Mesrob believes his work has many potential applications, like evaluating faults in power grids, estimating the probability that a physical system evolves beyond its desirable range of operation, or modeling rare changes in financial markets. However, one of the first places where he wants to test the usefulness of this new framework is in natural language modeling, which gave him his original impetus, and where such techniques are already heavily used. Researchers often use algorithms to patch over the gaps in rare data – called smoothing – in a relatively ad hoc way. "In the framework that I am developing, there is potential to perform such smoothing implicitly, in a principled and predictable way, and by doing so to boost speech recognition and machine translation performance," he said. "Perhaps I am helping our artificial brethren get better at gauging risks and recognizing novelty, tasks that we do relatively effortlessly as humans."

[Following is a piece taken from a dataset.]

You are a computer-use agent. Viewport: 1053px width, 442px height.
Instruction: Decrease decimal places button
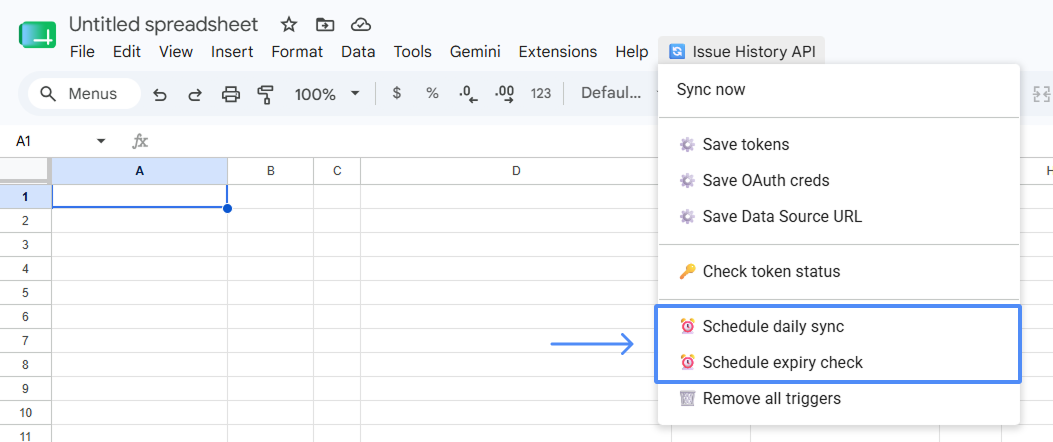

Outside of his research, Mesrob enjoys spending time in the outdoors – though bird watching is not one of his hobbies, he camps and hikes. He and his girlfriend have taken up a vegetable garden, too, which can be another problem to solve. "Growing from seed to healthy plants is challenging, rewarding, and fun -- also fickle and frustrating sometimes," he said, "but nothing beats home grown tomatoes!"
Mesrob has also taken advantage of the open environment LIDS fosters. This has been an important way the lab helped promote and complement diverse parts of his education. He gives the example of a student-run seminar course in his area of interest, which he co-organized in Fall 2007."We used this opportunity to develop mini-curricula that helped get us up to speed with recent research topics that were not yet organized into traditional courses," said Mesrob. He also talks about being part of a summer study group with other LIDS students, where they taught each other topology. "These and other experiences, be they organized or not, are not unique to me, and LIDS accelerates its students' education very effectively in this way."
The lab has offered Mesrob support and inspiration, as well. "LIDS provides an environment where engineering and mathematics meet vigorously. The foundations of the lab, the questions the people ask, remain very deeply entrenched in engineering and practical concerns," he said. He describes LIDS as a place where the culture insists that these questions be asked, and solved, with sound mathematics. "This is a skill that I think LIDS helps hone in everyone who passes through." It isn't difficult to predict, unlike the events he researches, that Mesrob will use this skill with great frequency, as he journeys onward to his future career.